Scrape Function
With the Scrape function you can visit any webpage on the internet with a remote, real browser running on TestingBot.
You can fetch specific elements from the page and TestingBot will return it as a structured JSON response.
By default, TestingBot will navigate to the URL and wait for all content to be loaded. TestingBot will then wait up to 30 seconds for an element to appear, assuming it is not yet in the DOM.
Example
curl -X POST https://cloud.testingbot.com/scrape?key=YOUR_KEY&secret=YOUR_SECRET&browserName=chrome&version=latest&platform=WIN10 \
-H 'Content-Type: application/json' \
-d '{"url":"https://testingbot.com", "elements":[{"selector":"body h2"}]}'
This simple example will run a Puppeteer script on our service and do the following:
- Start a Headless Browser (latest version) on our cloud
- Connect with Puppeteer to the Browser and navigate to the URL you specified
-
Look for any elements in the DOM that match the selector
body h2
- Return a JSON response with the results that are found, see the example response below.
[{"selector":"body h2","results":[{"html":"Automated Testing","text":"","width":340,"height":84,"top":1852.40625,"left":780,"attributes":[]},{"html":"Live Testing","text":"","width":150,"height":84,"top":2727.890625,"left":-146.71875,"attributes":[]},{"html":"+4800 Browsers & Devices","text":"","width":184,"height":168,"top":3455.265625,"left":780,"attributes":[]},{"html":"Integrate TestingBot into your setup","text":"Integrate TestingBot into your setup","width":549,"height":35,"top":2097.9375,"left":117.03125,"attributes":[]}]}]
Specifying browser and version
See the example below to specify on which platform configuration you'd like to scrape a webpage on. You can specify a browserName
, version
and platform
.
Scrape Options
You can specify additional options to use while using the scrape functionality.
Authenticate options
You can specify the page.authenticate credentials.

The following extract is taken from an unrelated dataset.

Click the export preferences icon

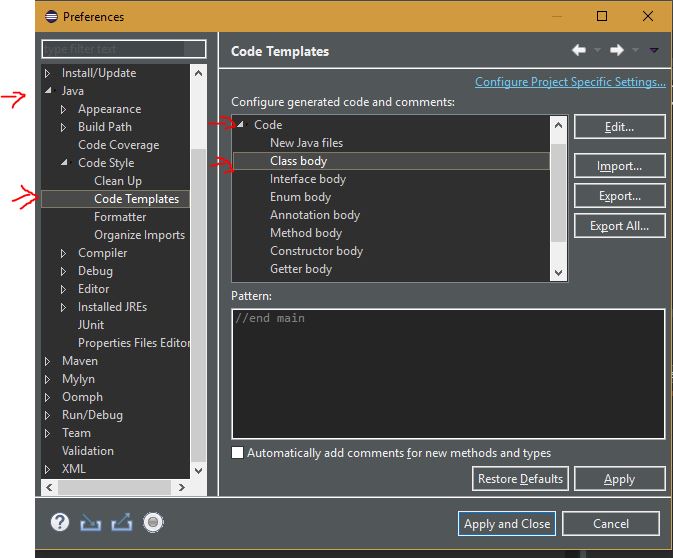122,522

curl -X POST https://cloud.testingbot.com/scrape?key=YOUR_KEY&secret=YOUR_SECRET&browserName=chrome&version=latest&platform=WIN10" \
-H 'Content-Type: application/json' \
-d '{"url":"https://testingbot.com", "authenticate":{ "username": "user", "password": "passwd" }, "elements":[{"selector":"body h2"}]}'
Goto options
You can specify the page.goto options and add timeout
and waitUntil
settings.
curl -X POST https://cloud.testingbot.com/scrape?key=YOUR_KEY&secret=YOUR_SECRET&browserName=chrome&version=latest&platform=WIN10 \
-H 'Content-Type: application/json' \
-d '{"url":"https://testingbot.com", "gotoOptions":{ "waitUntil": "networkidle2" }, "elements":[{"selector":"body h2"}]}'
Extra Headers
You can specify the page.setExtraHTTPHeaders options to add extra HTTP headers to the request that the TestingBot browser makes.
curl -X POST https://cloud.testingbot.com/scrape?key=YOUR_KEY&secret=YOUR_SECRET&browserName=chrome&version=latest&platform=WIN10 \
-H 'Content-Type: application/json' \
-d '{"url":"https://testingbot.com", "extraHeaders":{ 'foo': 'bar' }, "elements":[{"selector":"body h2"}]}'
Disable Javascript
You can disable Javascript with the page.setJavaScriptEnabled option.
curl -X POST https://cloud.testingbot.com/scrape?key=YOUR_KEY&secret=YOUR_SECRET&browserName=chrome&version=latest&platform=WIN10 \
-H 'Content-Type: application/json' \
-d '{"url":"https://testingbot.com", "javascriptEnabled":false, "elements":[{"selector":"body h2"}]}'
Emulate Media
Change the CSS media type of the page with page.emulateMediaType.